─── EXCERPTED RECORDS

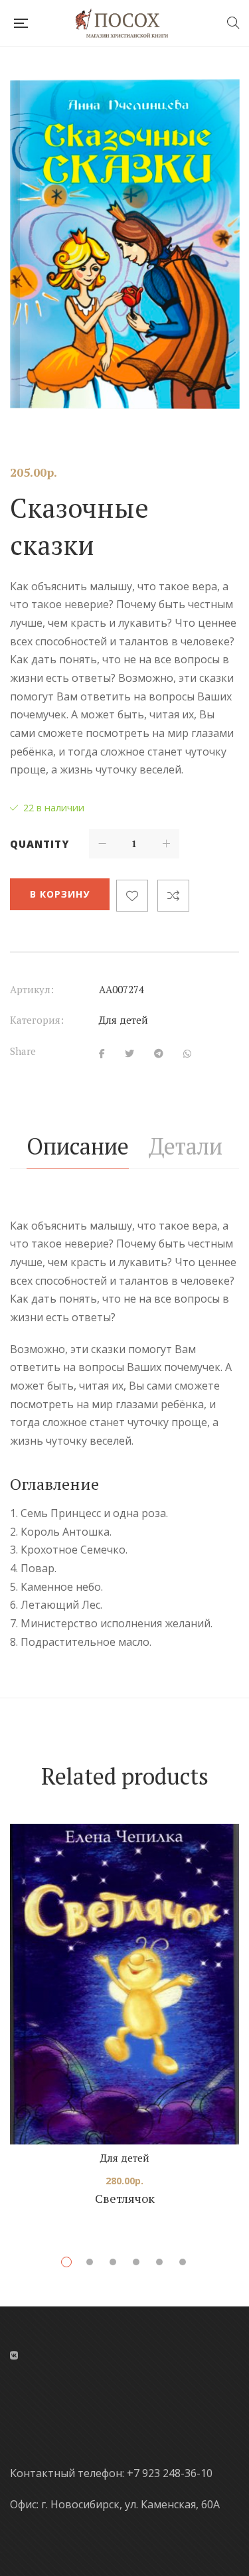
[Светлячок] (124, 1984)
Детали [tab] (185, 1146)
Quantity (39, 843)
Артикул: (32, 989)
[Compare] (173, 896)
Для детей (123, 1019)
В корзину (60, 894)
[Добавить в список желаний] (132, 896)
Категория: (37, 1019)
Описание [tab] (78, 1146)
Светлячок (125, 2198)
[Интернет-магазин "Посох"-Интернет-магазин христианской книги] (127, 23)
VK (14, 2355)
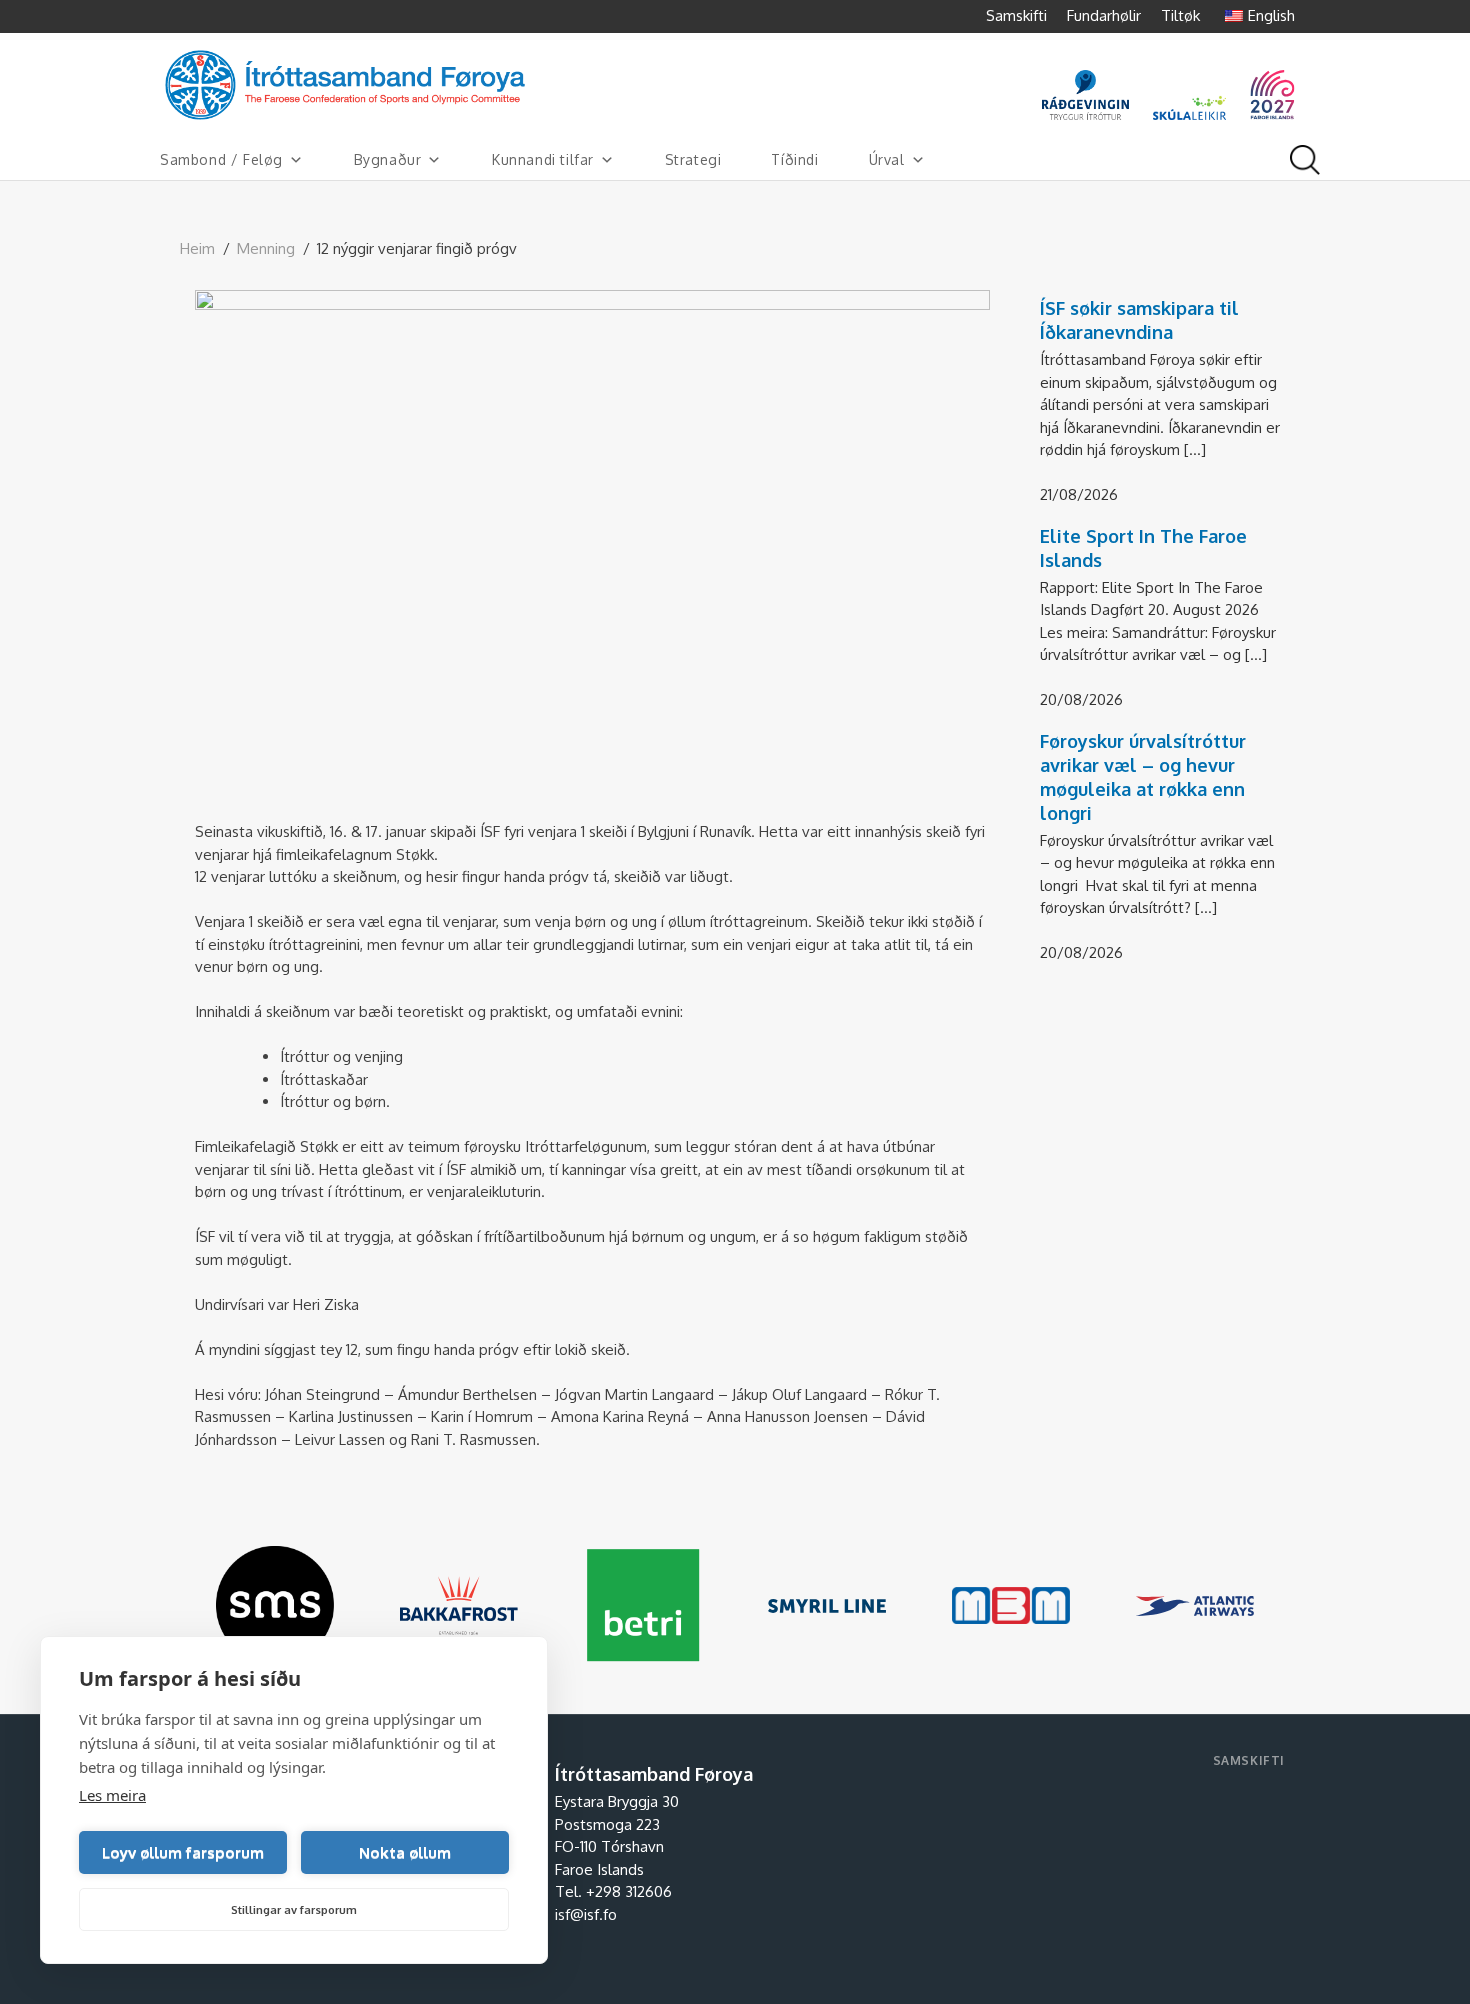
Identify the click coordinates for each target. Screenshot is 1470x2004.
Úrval (887, 159)
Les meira (112, 1795)
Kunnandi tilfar (543, 159)
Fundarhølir (1104, 15)
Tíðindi (794, 159)
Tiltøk (1180, 15)
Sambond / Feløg (221, 159)
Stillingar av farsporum (294, 1910)
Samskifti (1016, 15)
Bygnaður (388, 159)
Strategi (693, 159)
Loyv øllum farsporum (183, 1852)
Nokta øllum (405, 1852)
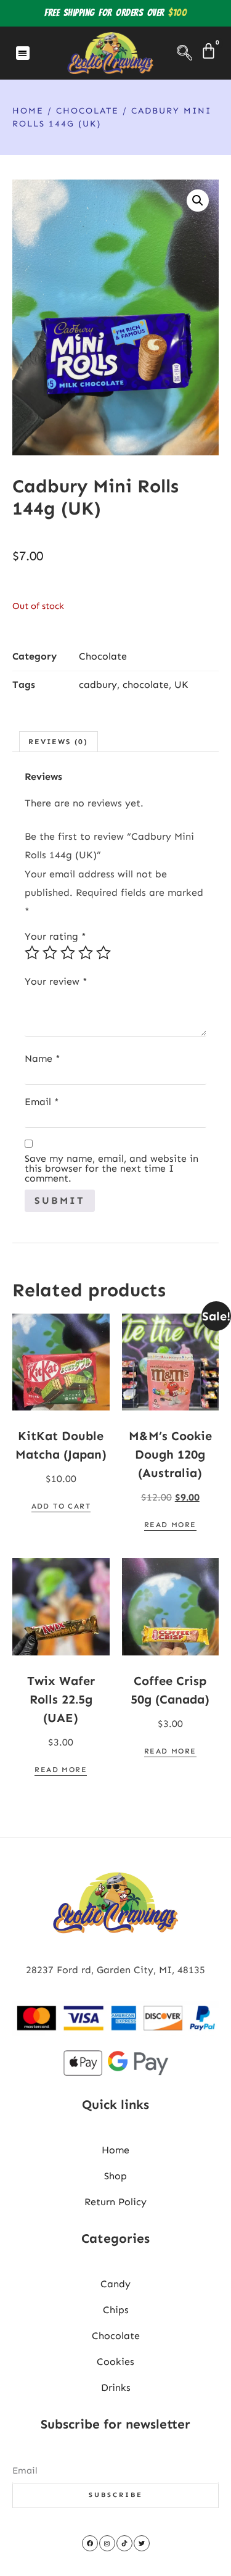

──────

■ **TASK TO CARRY OUT**: Find the line with "Úrval (887, 159)" in the listing and extract it and all lines after it through the end, exactly, without the pictures.

■ **FINAL ANSWER**:
Úrval (887, 159)
Les meira (112, 1795)
Kunnandi tilfar (543, 159)
Fundarhølir (1104, 15)
Tíðindi (794, 159)
Tiltøk (1180, 15)
Sambond / Feløg (221, 159)
Stillingar av farsporum (294, 1910)
Samskifti (1016, 15)
Bygnaður (388, 159)
Strategi (693, 159)
Loyv øllum farsporum (183, 1852)
Nokta øllum (405, 1852)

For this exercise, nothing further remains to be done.